Un district au sein duquel j'aime bien flâner à Tokyo se nomme Jimbōchō, où abondent les librairies de livres usagés aux mille et un trésors. Une boutique qui se démarque du lot s'oriente plutôt sur la culture de masse, et propose par conséquent, et par milliers, des magazines de lutte professionnelle, de base-ball, de sumo, des téléhoraires à la publication qui précède ma naissance, ainsi que des affiches de film et autres matériels promotionnels issus de l'industrie cinématographique. 

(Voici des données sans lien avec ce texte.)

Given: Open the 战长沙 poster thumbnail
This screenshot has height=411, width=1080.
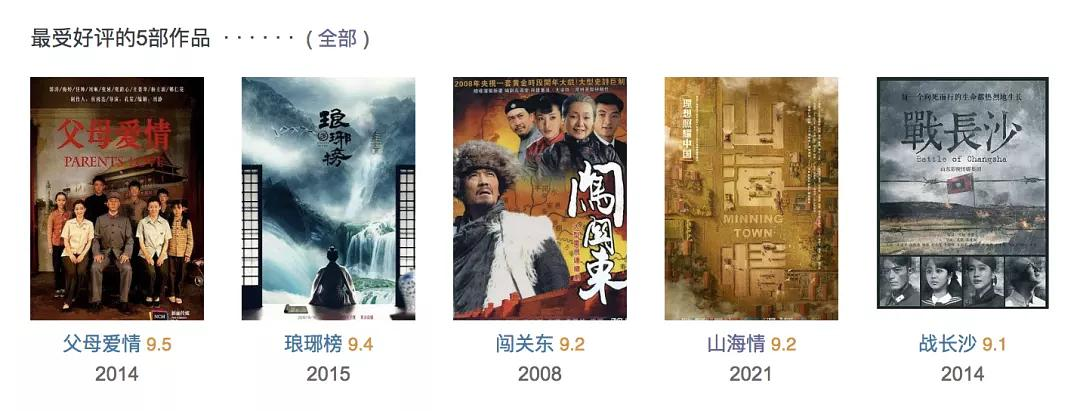Looking at the screenshot, I should (x=962, y=193).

Les affiches de films cultes ou rarissimes sont évidemment assez chères, mais pour ceux plus obscurs, il est possible de faire de bonnes affaires, comme c'est presque toujours le cas lors de chaque visite.  Question de faire redonner à la présente tribune un certain air de régularité, permettez-moi à l'occasion de partager quelques-unes de mes trouvailles en cette boutique et parfois chez ses consœurs. Commençons donc par Tokyo Blackout...




En ce pays de séismes, typhons, éruptions et radiations, pas étonnant que les films catastrophes, dont celui-ci datant de 1987, aient historiquement eu la cote. Fait intéressant, le titre japonais (Shuto Shōshitu) signifie "Destruction de la capitale", plutôt que de Tokyo. 

vendredi 4 octobre 2013

Forfait

Finalement, je m'étais trompé : ce n'était non pas à titre de pharmacien qu'on requérait mes services, mais plutôt comme patient, heureux qu'une souriante pharmacienne, mon amie Natsumi, m'explique la posologie d'un antidouleur, les effets secondaires d'un régulateur de glycémie, ou toute autre consigne d'un remède quelconque, car au fond les pilules avaient été choisies strictement pour leur photogénie.

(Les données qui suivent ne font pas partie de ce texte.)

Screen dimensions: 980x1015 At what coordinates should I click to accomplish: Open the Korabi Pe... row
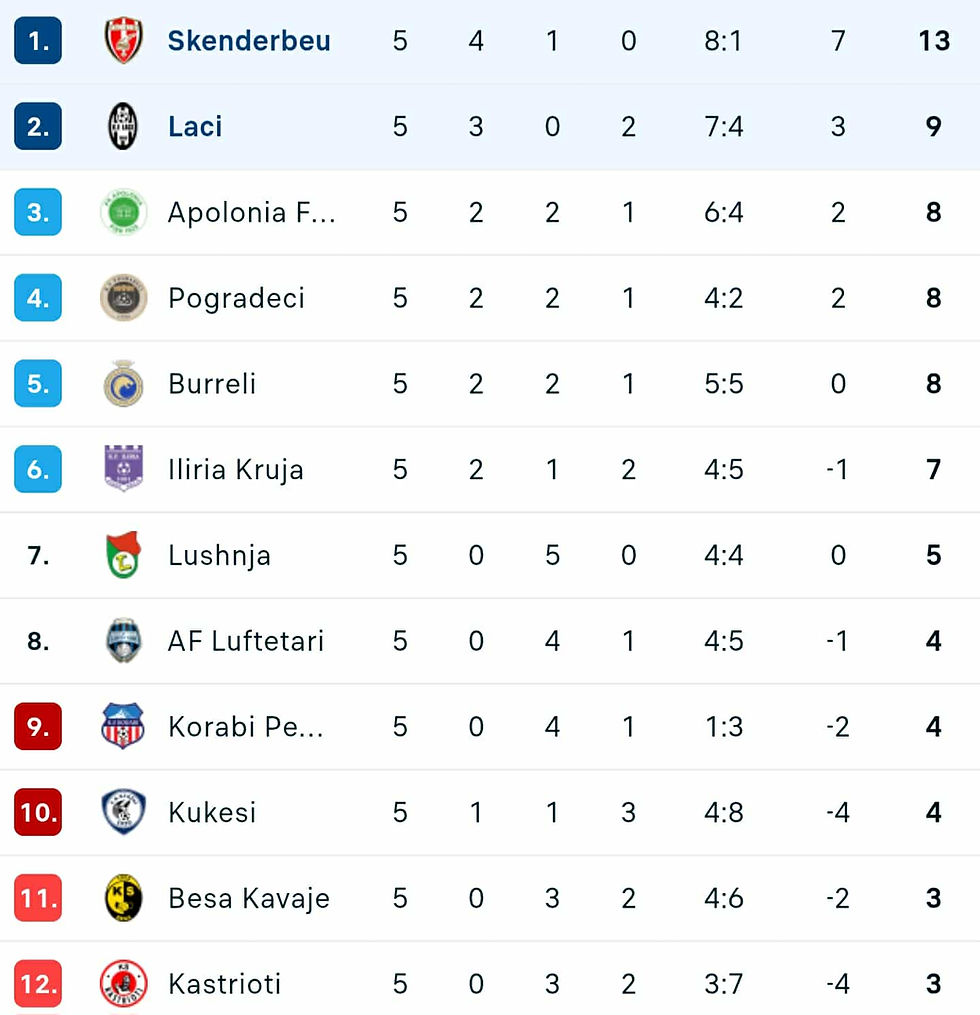coord(245,727)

La séance s'est bien déroulée et, aux dires de l'équipe de photographie, plus rapidement qu'à l'accoutumé, sans doute grâce à la belle et professionnelle complicité qui existait entre moi et Natsumi, et au naturel ayant caractérisé notre poignant jeu soignant-patient.

Alors Guillaume, la vérité s'impose : si par essence tu es le plus compétent des pharmaciens, par défaut, tu es le plus convaincant. Bravo!